Empowering British Sex Workers

Sex workers march

Empowering British Sex Workers

For someone who likes to keep a low profile, Laura Lee is a surprisingly easy-going person. When we meet in central London, she’s dressed elegantly, yet casual in a pencil skirt and heels. She could easily be mistaken for a university lecturer or fashion buyer. Sitting down at a table at a popular coffee shop, her mannerisms are calm and confident. She leans back on her chair with her legs crossed comfortably as she talks about how she got into sex work, why it can be empowering for women, why the laws on prostitution need changing — and what would happen if they were rewritten.

Aiming to change the law around sex work in England and Wales

She has a current case, challenging the legality of certain aspects of the Policing and Crime Act 2009 – primarily section 14, which makes it illegal to pay anyone for sex if they’ve been “subjected to force”, or are “controlled for gain”.

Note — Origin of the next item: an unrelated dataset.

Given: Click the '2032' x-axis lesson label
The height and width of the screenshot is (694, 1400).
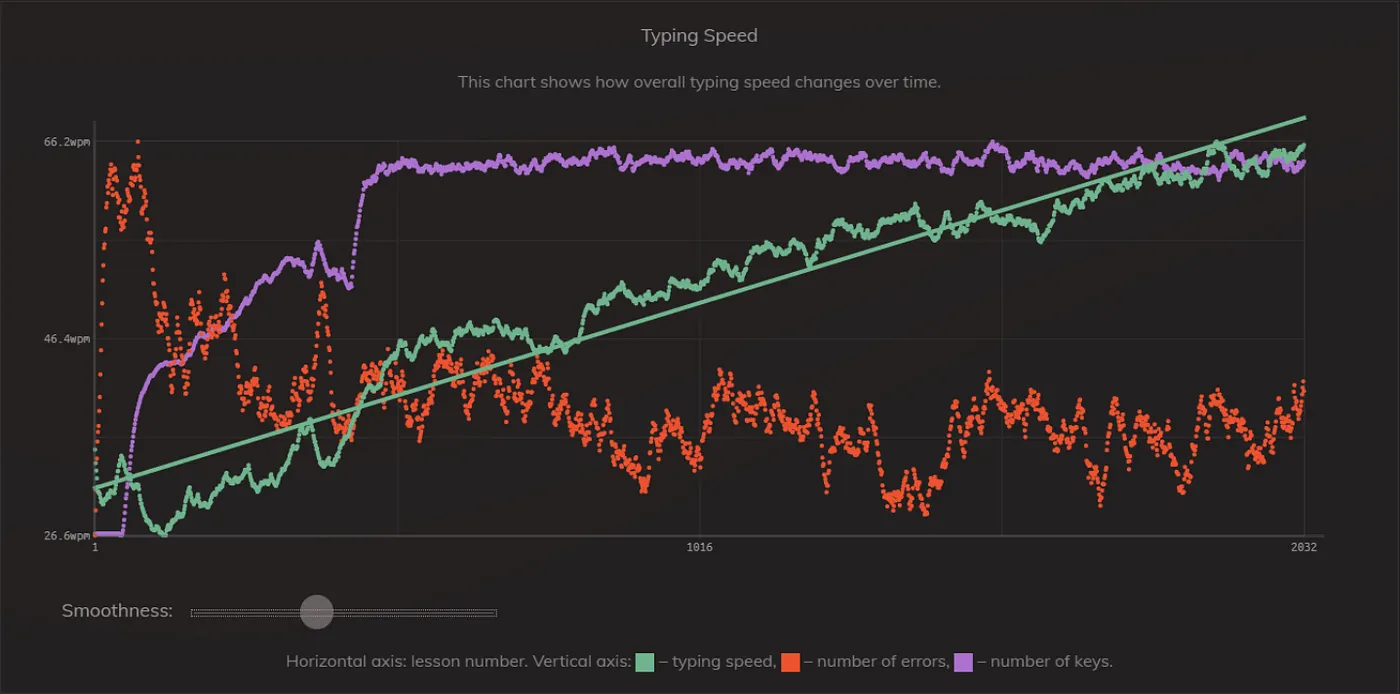Looking at the screenshot, I should tap(1304, 548).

Laura’s argument is that these laws unfairly target women working together as prostitutes because they effectively criminalise any two women selling sex together on the basis that one has been coerced by another. She also says there is “no evidence that these laws have any impact on reducing trafficking into prostitution; in fact, they may actually make it harder for workers like her to leave an exploitative situation by putting them at risk of arrest themselves.”

In short: If you’re paying someone to have sex with you, and they don’t want to do it, then that’s considered a sexual assault under this law. The problem is that in practice it can be hard – if not impossible – for police officers on the ground to determine whether someone was forced into selling their services. As such, many people who sell sexual services have been arrested simply because they needed money.

Increase in discrimination against women who need protection.

“As a woman, I feel like these laws are leading to a great increase in discrimination against women who need protection,” Laura says. “When you don’t have the right to work safely, then you don’t have the right to work at all.”

Laura’s situation isn’t unique. British escorts and sex workers can often find themselves at risk of violence and abuse while they’re trying to do their jobs. The law means that it’s difficult for them to report crimes or seek help when they’re in trouble—but it also means that sex workers are being pushed underground by clients with bad intentions.

“If you’re worried about being arrested, fined or having your assets taken off you, your number one priority is going to be survival,” says Laura, who has been in the industry for 15 years. This can mean working alone rather than with another woman, reducing the costs and risks involved.

“It’s a huge issue,” says Laura. “There are a lot of sex workers who are working by themselves because they don’t feel safe doing anything else.”

In the UK, London escorts and sex workers are increasingly working alone. This is largely due to fears of being arrested or fined, but also because they no longer feel it’s safe to work with other women. As such, they don’t share flat rentals or advertising space as much as they used to.


It is important to note that, while the sex workers interviewed for this article all emphasized the importance of being able to call for help if they need it, none said they had ever needed to do so.

Laura’s case is currently awaiting judgment. If she wins, it’ll be a landmark moment – but even if she loses, at least the issue will have been raised in court and debated publicly. Either way, the next step will be lobbying MPs to change these laws so that sex workers can feel safe again.